What you have to do → All lines from the one containing "Screen dimensions: 1345x617" through the end of the data below are to be repeated exactly, with pictures left out.

Segment Start: Extracted data

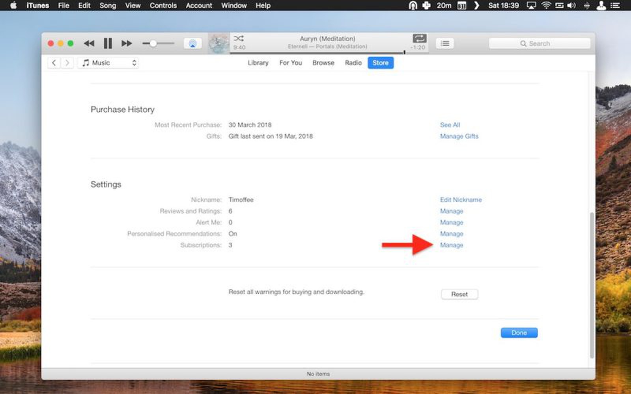Click the AirPlay streaming icon
This screenshot has height=394, width=631.
point(192,43)
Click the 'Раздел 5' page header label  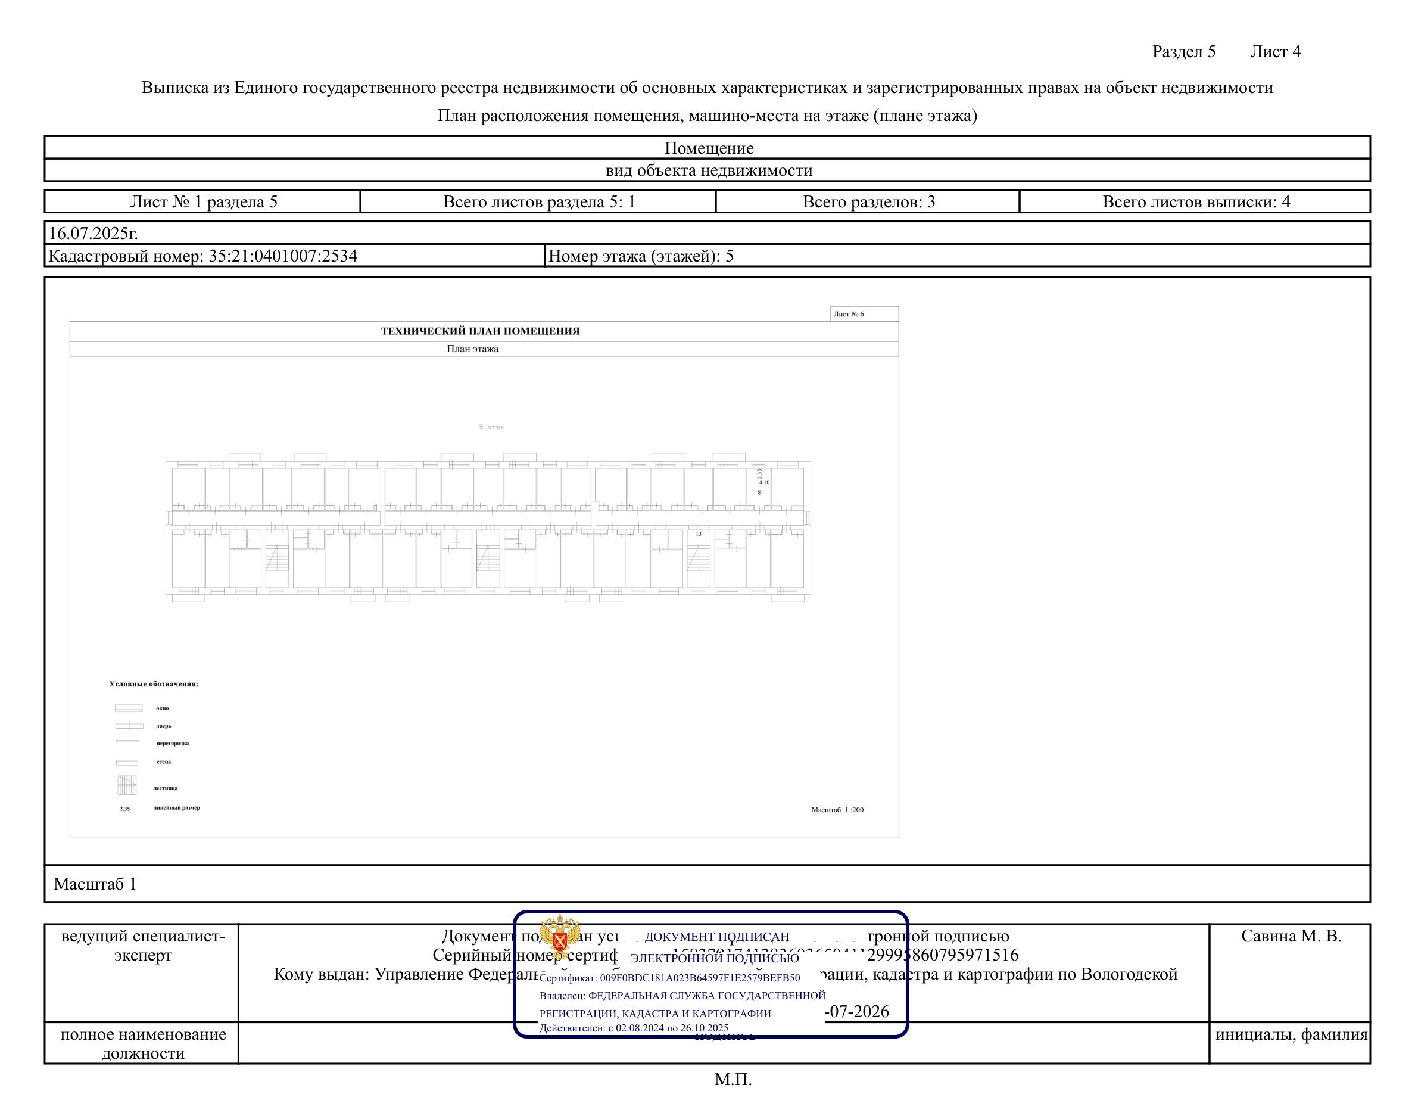coord(1184,52)
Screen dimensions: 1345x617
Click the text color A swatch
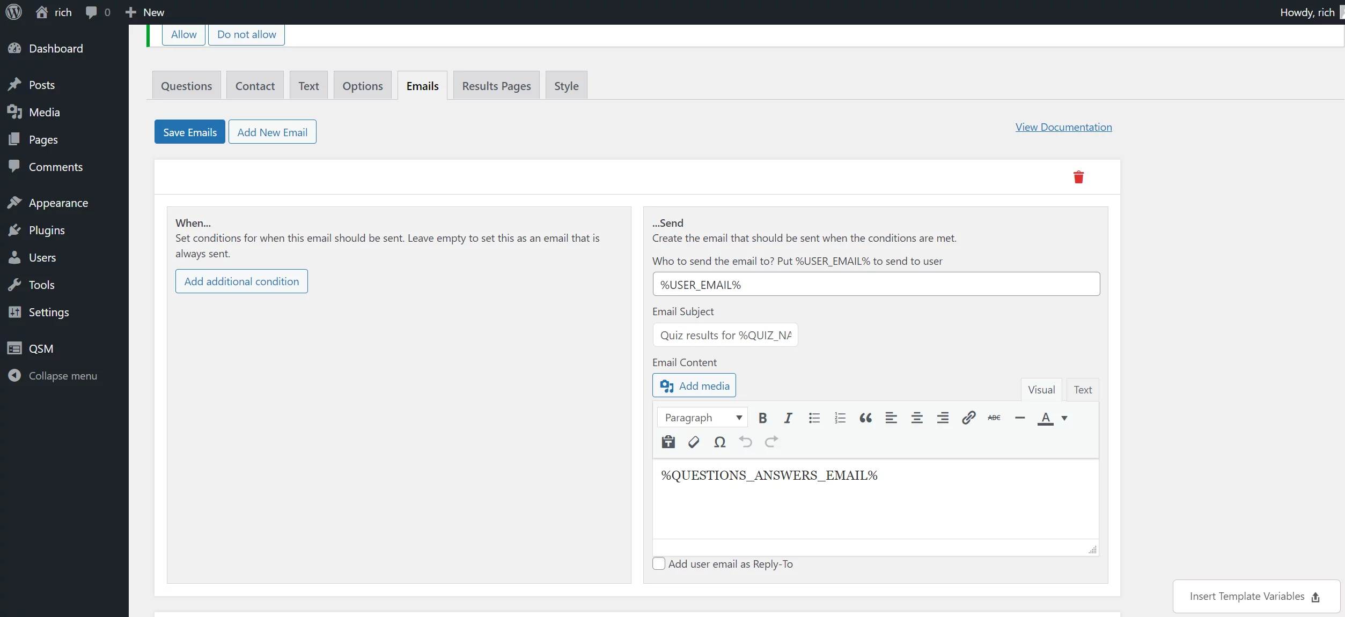pyautogui.click(x=1045, y=418)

Segment End: Extracted data

Solution for this exercise →
Screen dimensions: 1345x617
Click the text color A swatch
pyautogui.click(x=1045, y=418)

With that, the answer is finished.